What you need to do: Count the lines in the records below that contain the string "icon", treating uppercase and lowercase as distinct. Reply with the number alone.

Data shown:
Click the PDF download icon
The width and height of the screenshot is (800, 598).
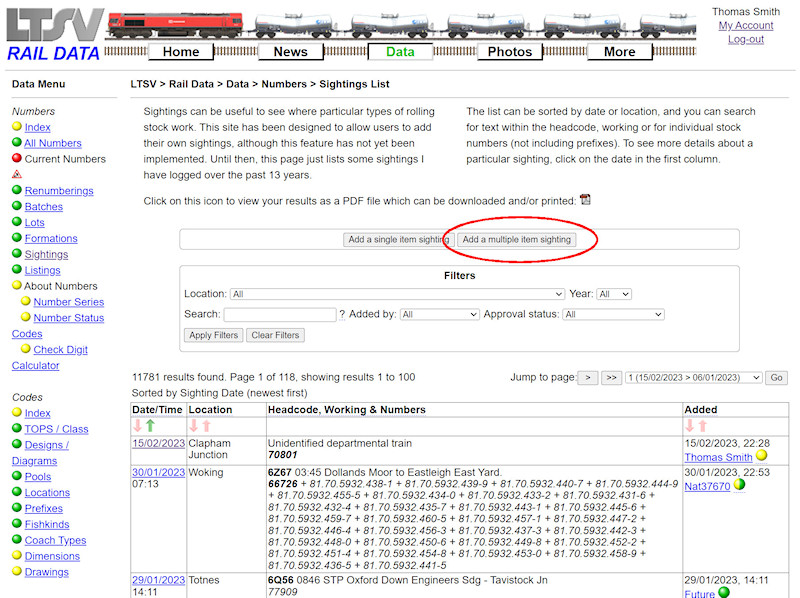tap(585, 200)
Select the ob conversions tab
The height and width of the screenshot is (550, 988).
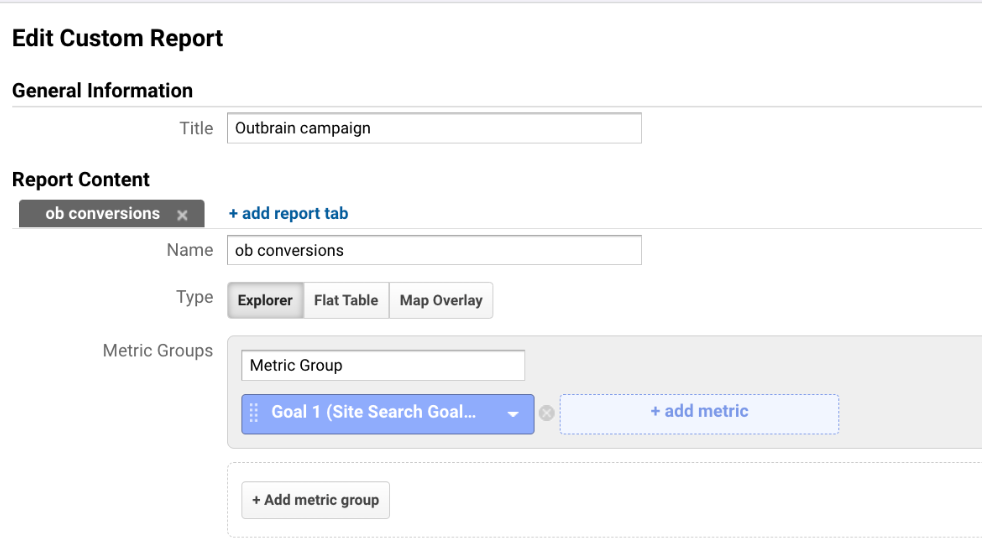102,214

* * *

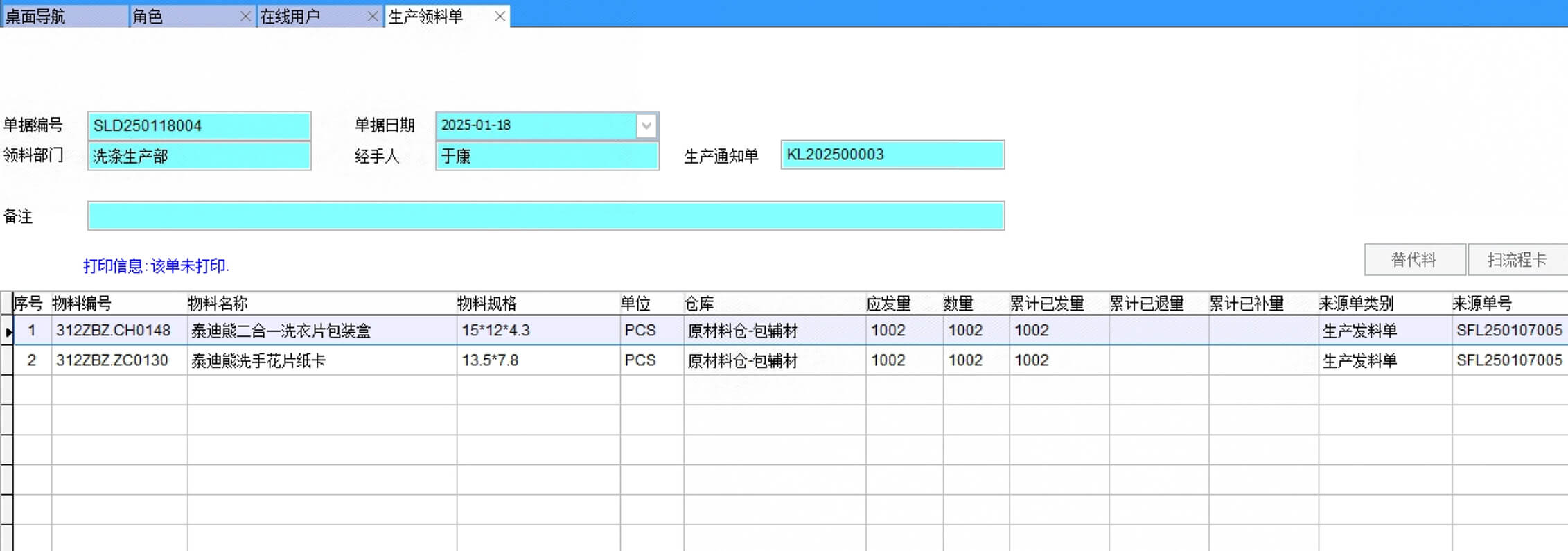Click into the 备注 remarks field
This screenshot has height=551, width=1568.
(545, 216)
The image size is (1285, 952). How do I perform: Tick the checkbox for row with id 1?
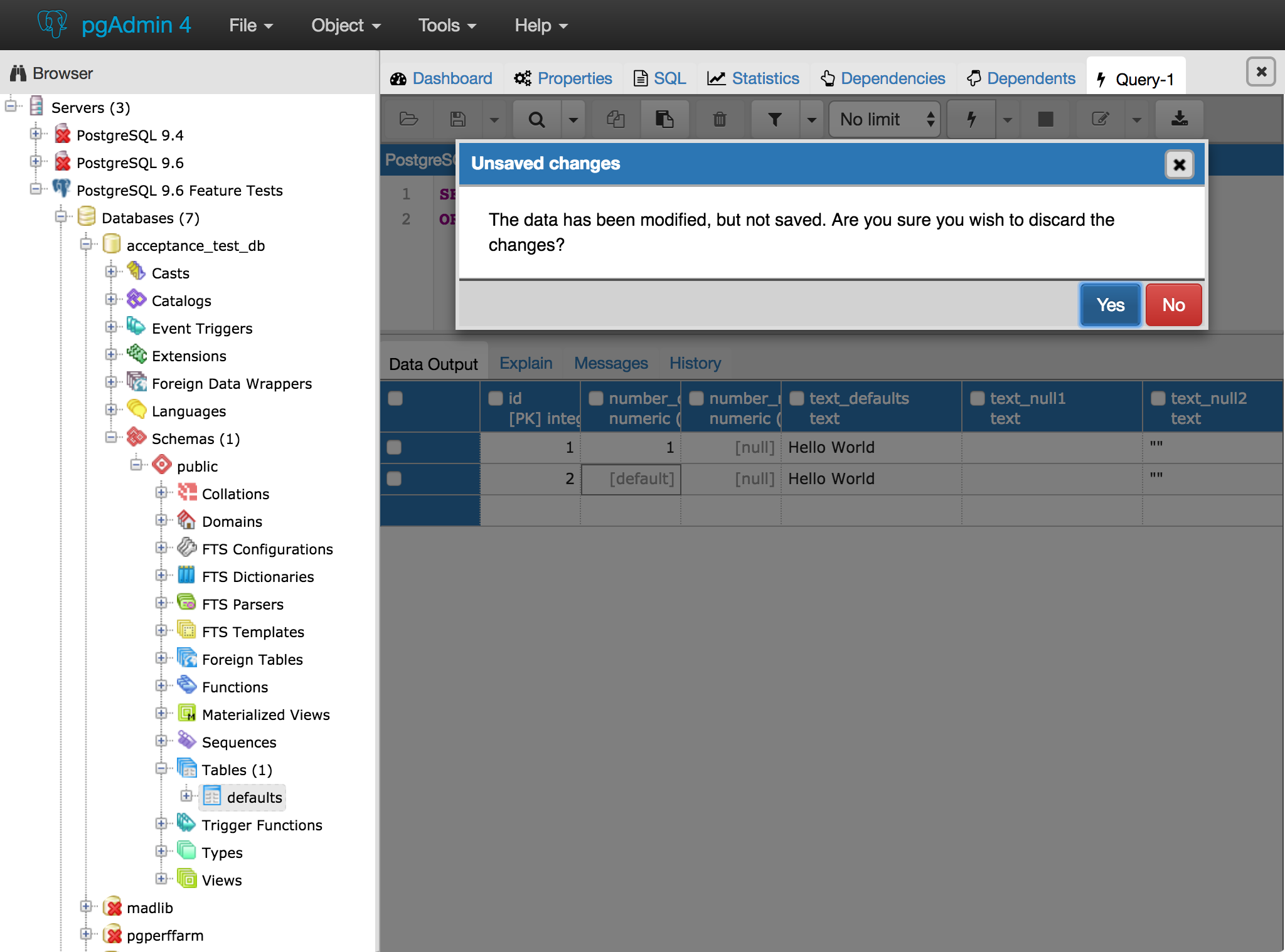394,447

...

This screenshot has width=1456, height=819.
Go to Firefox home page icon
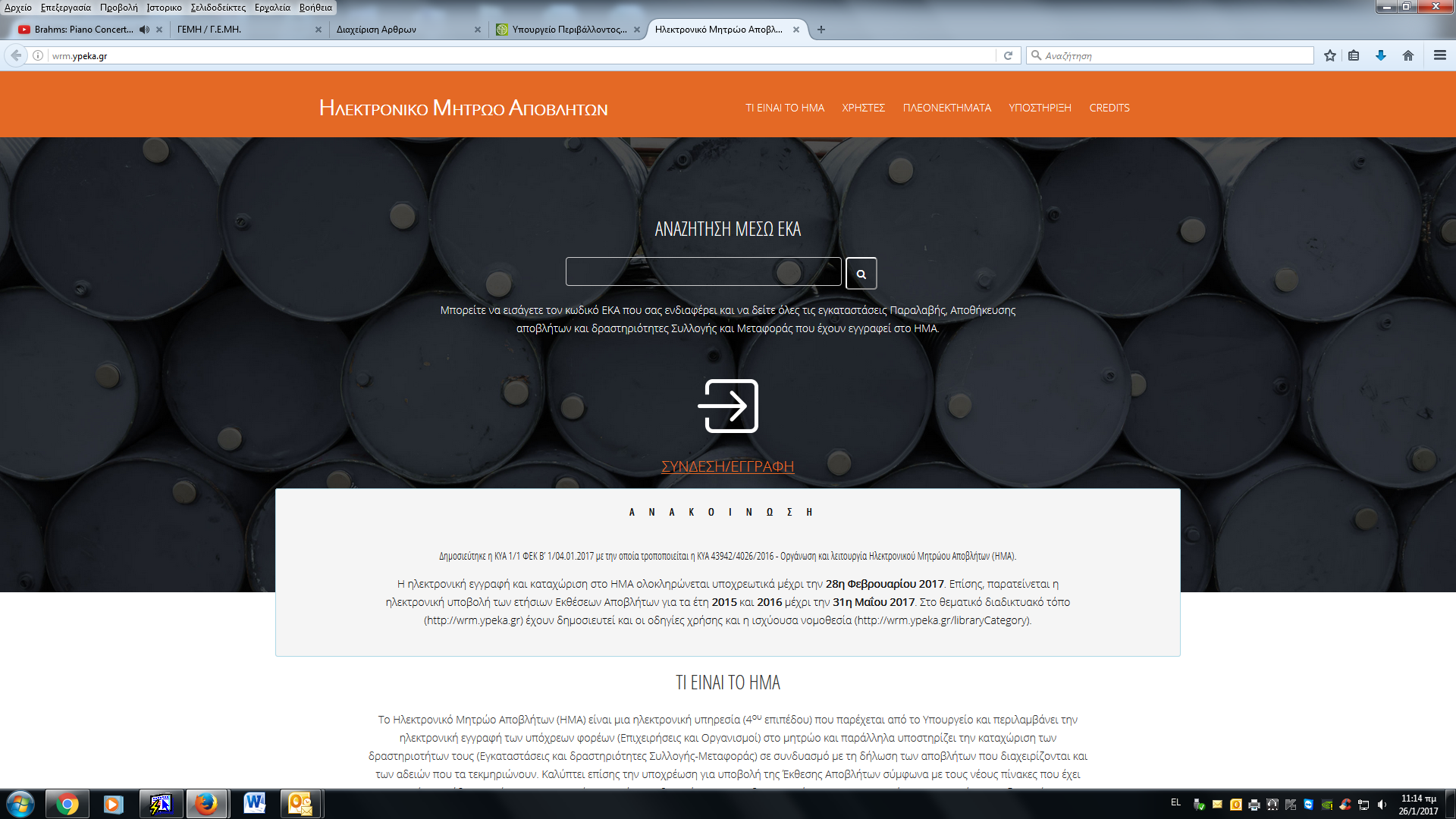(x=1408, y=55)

Result: 2